### Input records
------------

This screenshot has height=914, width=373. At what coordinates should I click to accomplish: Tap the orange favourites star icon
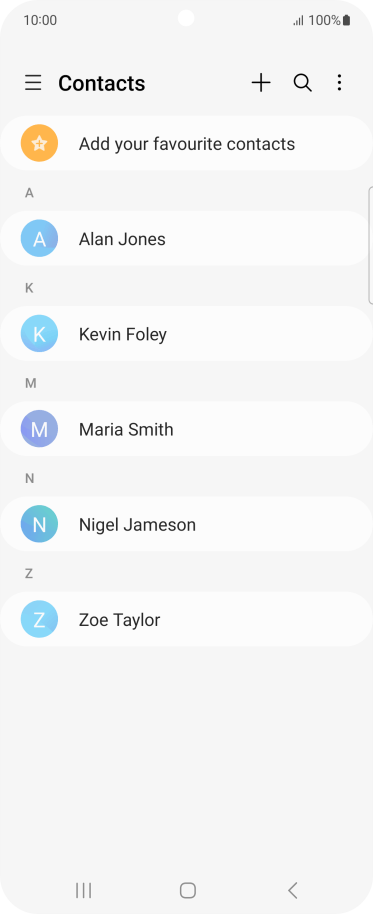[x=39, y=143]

------------

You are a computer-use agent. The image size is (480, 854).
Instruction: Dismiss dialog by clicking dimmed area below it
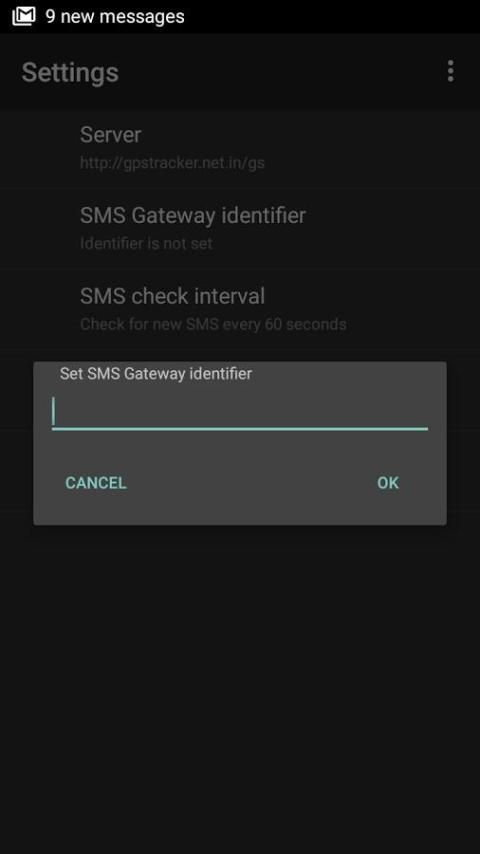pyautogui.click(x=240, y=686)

------------

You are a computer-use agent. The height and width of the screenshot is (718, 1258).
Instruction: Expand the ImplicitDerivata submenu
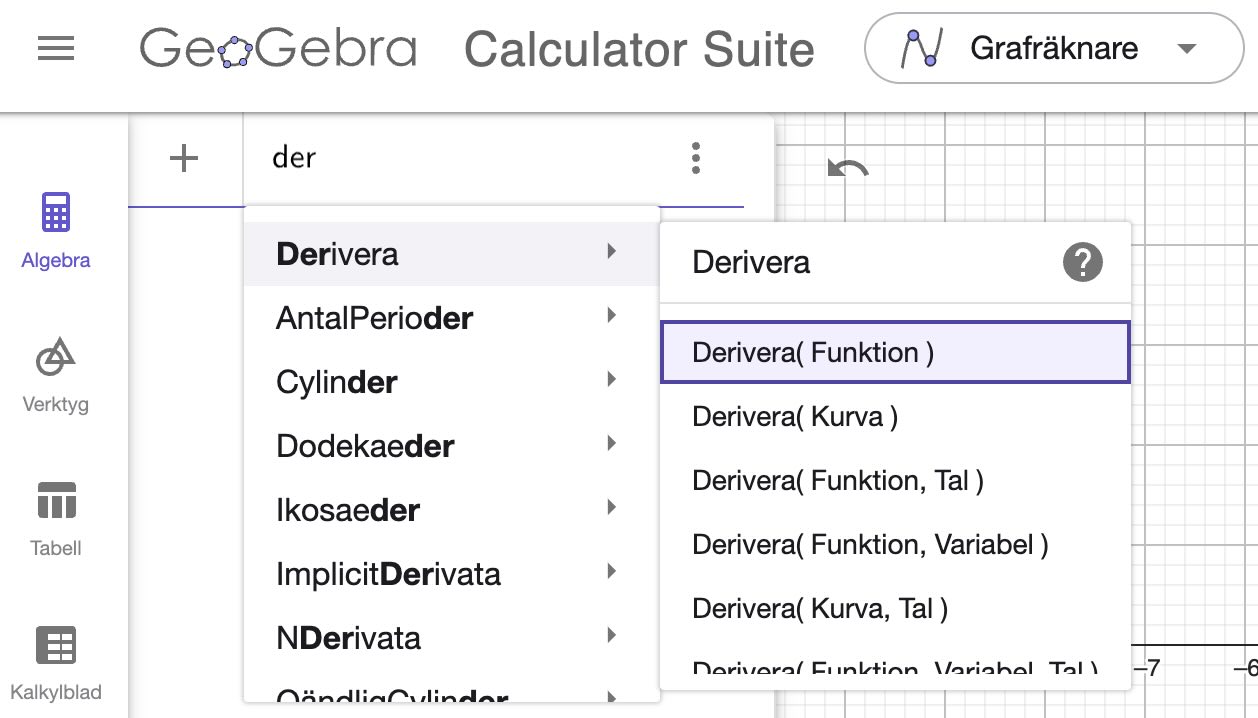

------------

### Exercise directions
Search the entries for the word "computer", then list each line that holds it.

### Solution to the exercise
You are a computer-use agent. The image size is (480, 854).
You are a computer-use agent. The height and width of the screenshot is (718, 1258).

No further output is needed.